Heap Use Cases Every Algorist Should Know
Three must to know applications of the heap data structures: largest elements, graphs, and Huffmann encoding.
Hi Friends,
Welcome to the 146th issue of the Polymathic Engineer newsletter.
When talking about the most fundamental data structures in computer science, heaps don't always get the credit they deserve. Most of the attention is on arrays, linked lists, and hash tables. However, heaps are used by some of the most critical algorithms we use every day.
This week, we will look at three heap use cases that every software engineer who is serious about algorithms and data structures should know. The outline will be as follows:
- Heaps 
- Priority Queues 
- Finding the K Largest Elements 
- Graph Algorithms 
- Huffman Coding 
Project-based learning is the best way to develop solid technical skills. CodeCrafters is an excellent platform for tackling exciting projects, such as building your own Git, Redis, Kafka, a DNS server, SQLite, or an HTTP server from scratch.

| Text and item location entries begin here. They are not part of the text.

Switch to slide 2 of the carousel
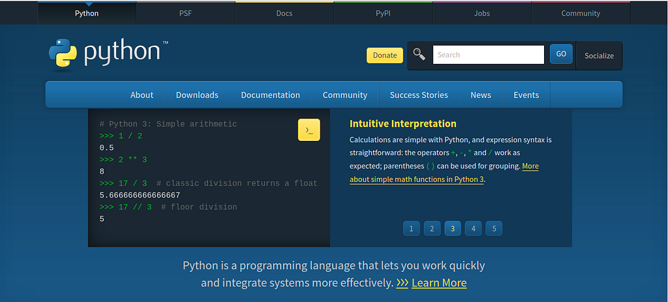 pyautogui.click(x=432, y=228)
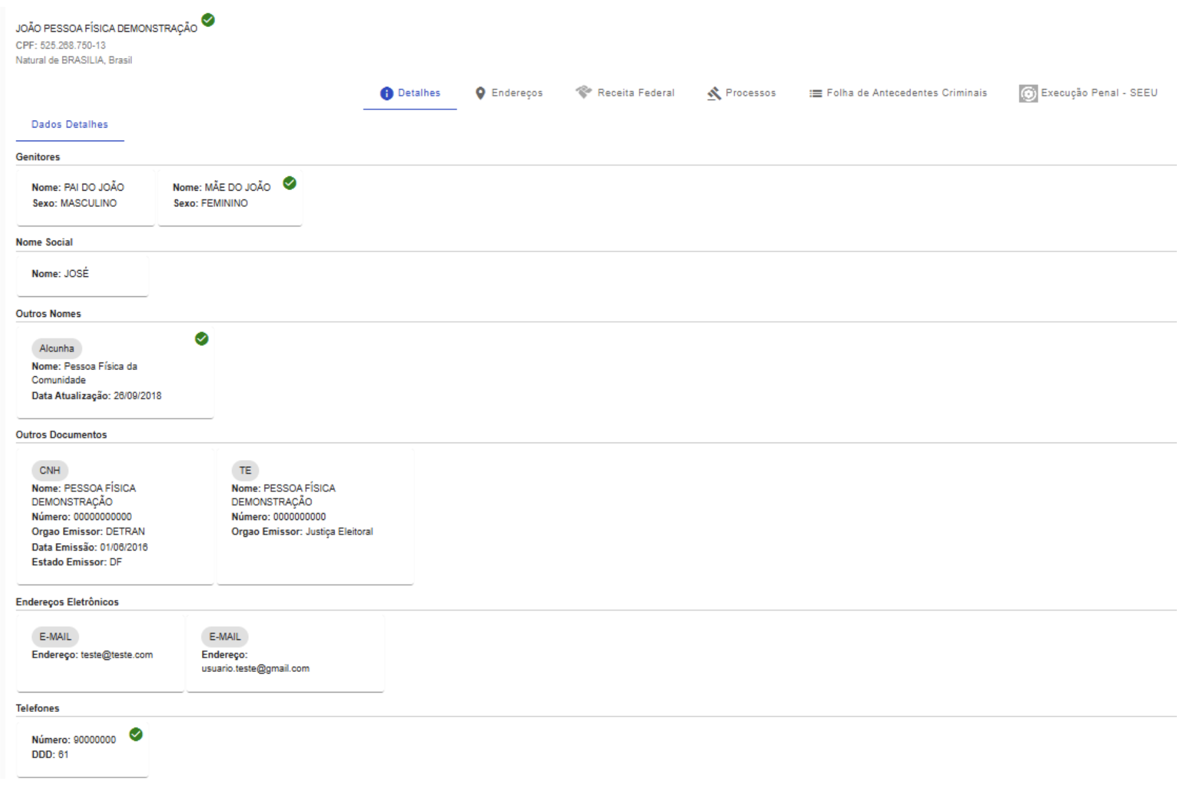Image resolution: width=1195 pixels, height=785 pixels.
Task: Click the Endereços location pin icon
Action: coord(480,94)
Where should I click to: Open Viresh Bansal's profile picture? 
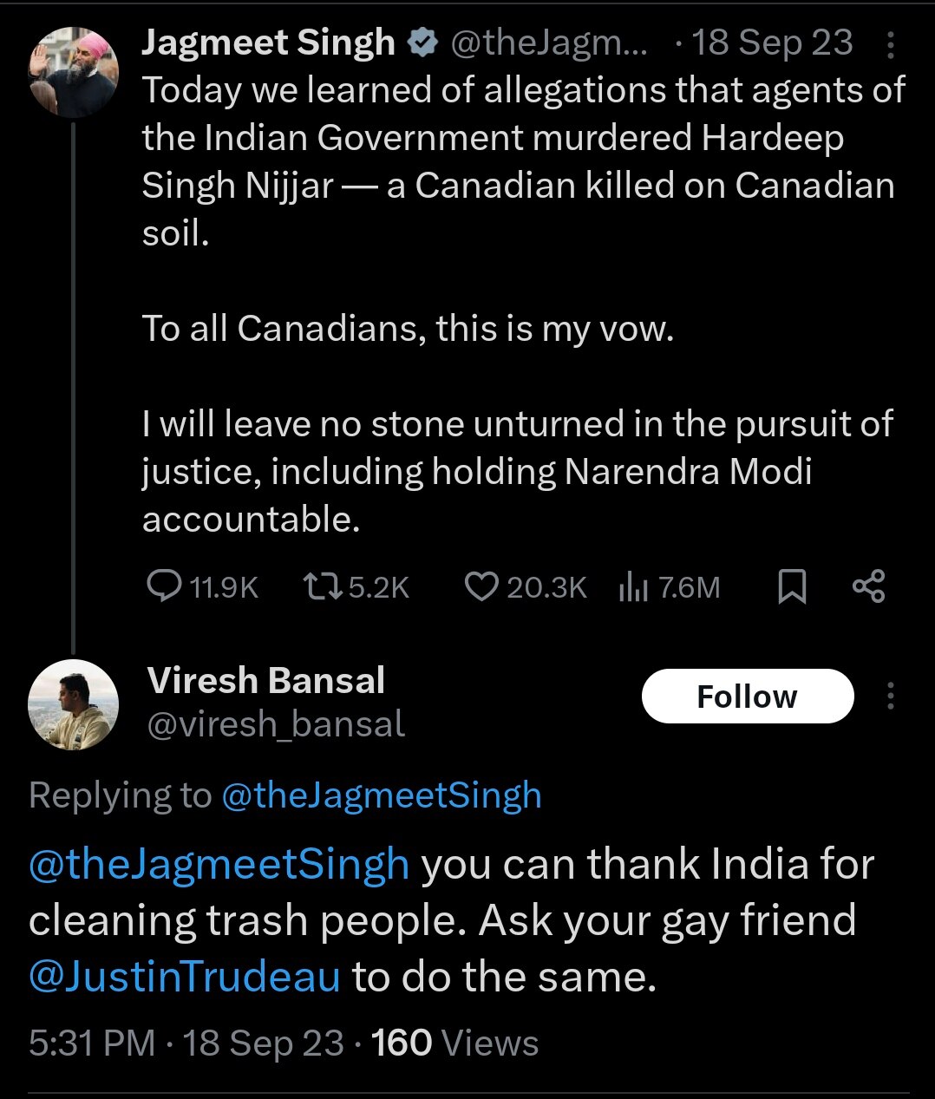click(73, 704)
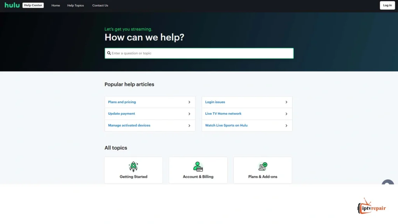Open the Help Topics menu
The image size is (398, 224).
75,5
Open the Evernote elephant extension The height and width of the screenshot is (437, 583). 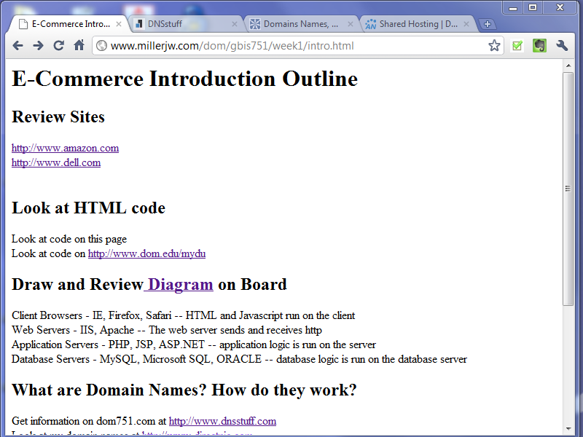(x=539, y=46)
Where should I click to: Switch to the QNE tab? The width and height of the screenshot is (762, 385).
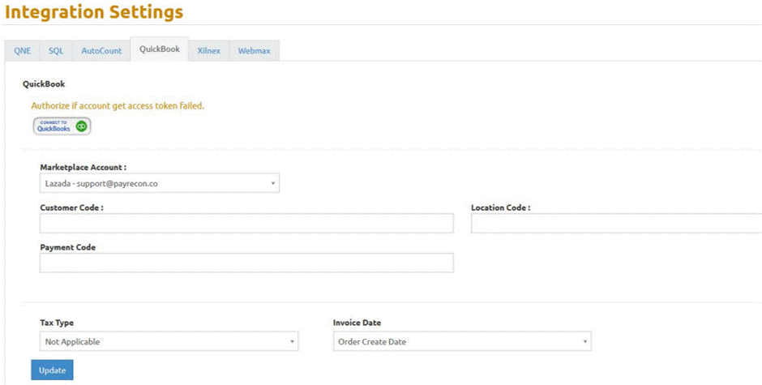(23, 50)
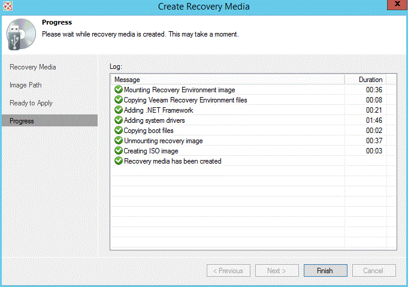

Sign up, and become a better software engineer.
Heaps
A heap is a type of tree-based data structure with a simple but useful property: in a max-heap, every parent node is greater than or equal to its children, while in a min-heap, every parent is smaller than or equal to its children. This simple constraint makes a data structure that is great at one thing: handling prioritized data speedily.
When you use a GPS to find the shortest route, when you compress files, or when you look at streaming data, there is probably a heap working behind the scenes.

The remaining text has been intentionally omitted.